Soal kapasitas, pemimpin mesti memiliki kemampuan memahami masalah, tahu kebutuhan rakyat, lalu memiliki gagasan strategis untuk menyelesaikan masalah dan memenuhi kebutuhan itu. Soal kapasitas, segmennya kompleks. Gak hanya kerja. Tapi juga perlu gagasan dan konsep. Kerja juga tidak cukup hanya dengan membangun infrastruktur. Masalah bangsa ini bukan hanya infastruktur.
Jangan sampai seperti pengobatan ala dukun. Semua penyakit disembur pakai air putih. Jangan semua masalah bangsa diobati dengan infrastruktur.

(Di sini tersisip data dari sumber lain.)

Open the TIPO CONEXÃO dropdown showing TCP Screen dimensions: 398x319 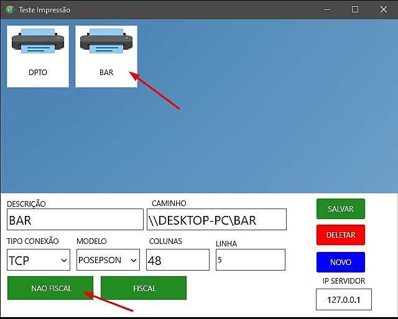click(39, 260)
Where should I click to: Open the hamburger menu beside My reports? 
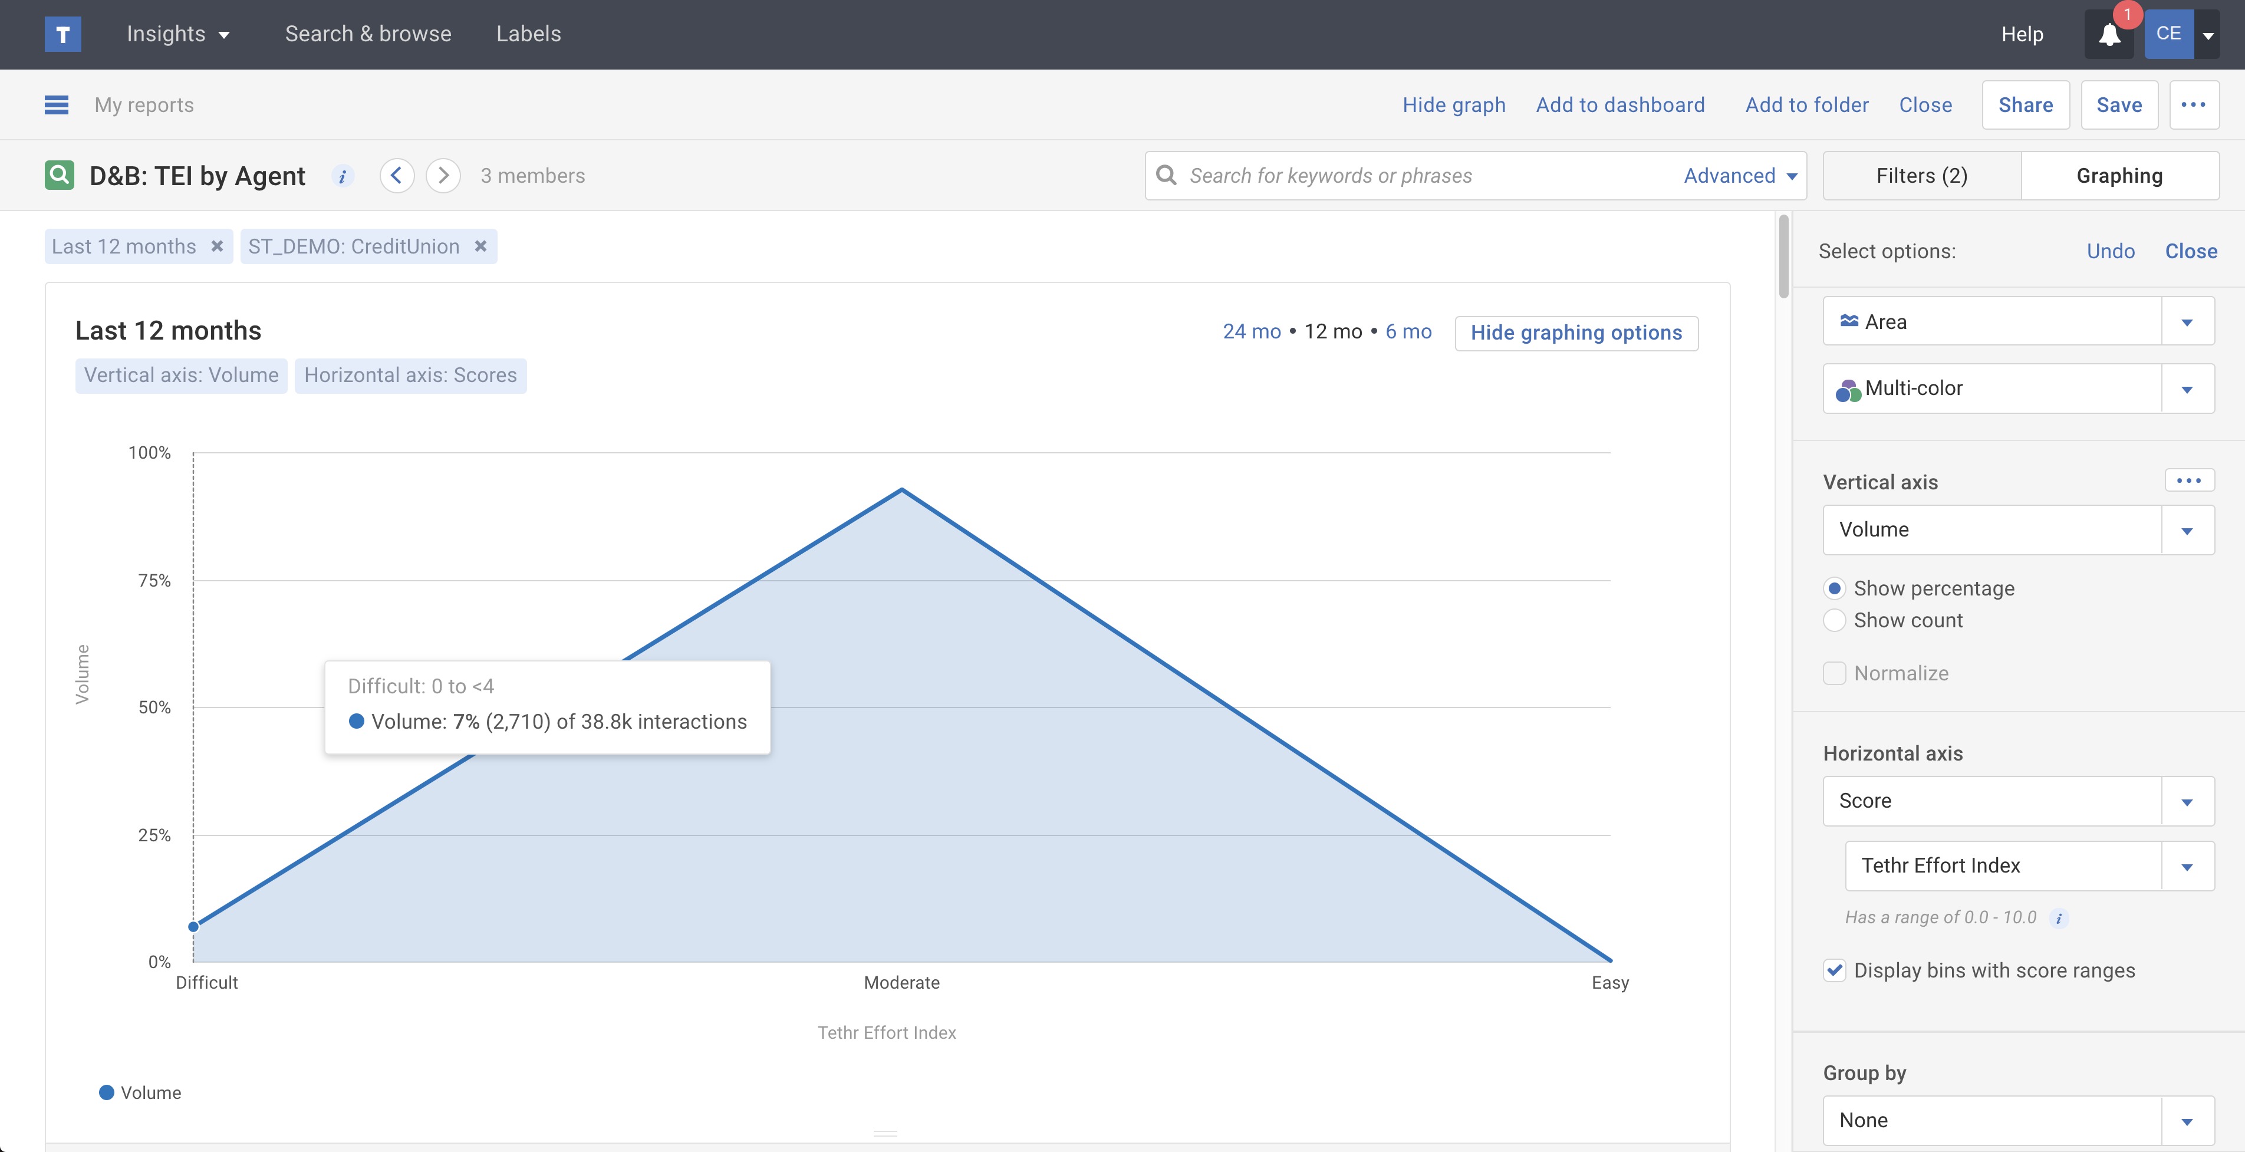57,105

Apalagi jika mengandalkan hutang.
Visi bangsa ini mesti jelas. Didesign berbasis pada pemahaman terhadap kondisi, kebutuhan dan problem bangsa. Pengetahuan dan kesadaran holistik terhadap keadaan dan problem bangsa ini penting agar program dan kebijakan tidak saling bertabrakan.

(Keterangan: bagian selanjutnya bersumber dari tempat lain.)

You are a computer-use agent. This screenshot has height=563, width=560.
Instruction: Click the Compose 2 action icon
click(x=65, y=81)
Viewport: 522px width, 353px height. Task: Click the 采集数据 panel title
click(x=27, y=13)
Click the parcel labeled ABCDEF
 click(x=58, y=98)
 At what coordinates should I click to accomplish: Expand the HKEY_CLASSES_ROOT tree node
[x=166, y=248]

Selain kapasitas, tak kalah pentingnya adalah integritas. Capres-cawapres mesti jelas integritasnya. Ngukurnya gimana? Pertama, dan ini paling penting, adalah kejujuran. Siapa diantara capres-cawapres yang anda anggap jujur, pilih! Kriteria jujur itu mulutnya bisa dipercaya. Bila bicara bener. Gak ngasal. Kalau janji, ditepati. Gak meleset. Intinya, ucapan dan janjinya bisa dipegang. Akan sangat berbahaya jika bangsa ini memilih pemimpin gak jujur. Ucapan dan tindakannya beda. Kalau bicara saja menipu, bagaimana bekerja? Mana diantara pasangan Prabowo-Sandi dan Jokowi-Ma’ruf yang bisa dipercaya soal ini. Pilih! Mudah bukan? Kalau bernurani dan pakai standar obyektif, pasti mudah menentukan pilihan.

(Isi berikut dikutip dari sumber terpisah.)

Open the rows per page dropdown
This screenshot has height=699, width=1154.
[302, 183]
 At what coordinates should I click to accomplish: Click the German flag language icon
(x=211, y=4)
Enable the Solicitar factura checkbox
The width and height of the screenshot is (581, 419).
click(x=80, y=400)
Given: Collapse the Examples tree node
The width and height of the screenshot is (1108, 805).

Jangan lihat tampang dan penampilan ketika anda memilih pemimpin. Tampang “ndeso” atau “kota” gak ada hubungannya dengan kapasitas dan integritas. Tampang dan penampilan tidak boleh jadi ukuran dalam memilih pemimpin. Pasti tersesat! Bangsa ini akan jadi korban kalau memilih pemimpin berdasarkan “penampilan”. Yang dibutuhkan bangsa ini adalah pemimpin yang punya “hati”, dan di kepalanya ada “otak.” Maksudnya kecerdasan. Maka, jangan sekali-kali percaya dengan -dan terjebak oleh- pencitraan.
Kedua, keberpihakan kepada rakyat. Jokowi punya _track record_ memimpin bangsa ini. Empat tahun cukup jadi ukuran. Apakah selama empat tahun Jokowi berpihak kepada rakyat? Kalau jawabnya iya, pilih. Kalau tidak, ganti. Beri kesempatan anak bangsa yang lain untuk memimpin.
Ketiga, integritas bisa dilihat dari aspek bebas korupsi. Tentu bukan pada Jokowi-Ma’ruf dan Prabowo-Sandi. Di Indonesia, mana ada yang berani kasuskan presiden? Tak akan ada! Ingat kasus BLBI dan Century? Tapi, lihatlah anak buah mereka. Jokowi memimpin negara ini. Tentu punya struktur dan jajaran birokrasi. Mulai menteri hingga bupati. Ada gak yang korupsi? Berapa banyak? Bandingkan dengan anak buah Prabowo di Gerindra, misalnya. Lihat dengan cermat. Lalu, bersikaplah obyektif.
Tapi, Prabowo punya masalah HAM. Dari mana anda tahu? Dari medsos?Nemu memenya? Lihat kasus HAM kok dari meme? Kalau memang Prabowo punya masalah HAM, selesaikan. Sejak pemerintahan Habibi hingga Jokowi, kenapa tidak pernah diungkap? Jokowi sekarang penguasa. Tuntaskan! Bawa ke pengadilan HAM. Rakyat tak ingin pemimpin punya kasus HAM. Jangan malah jadi konsumsi politik. Buat gorengan pilpres. Itu picik! Semua mesti berdasarkan fakta. Bukan opini, apalagi fitnah. Fakta itu dibuktikan di pengadilan. Bukan di medsos.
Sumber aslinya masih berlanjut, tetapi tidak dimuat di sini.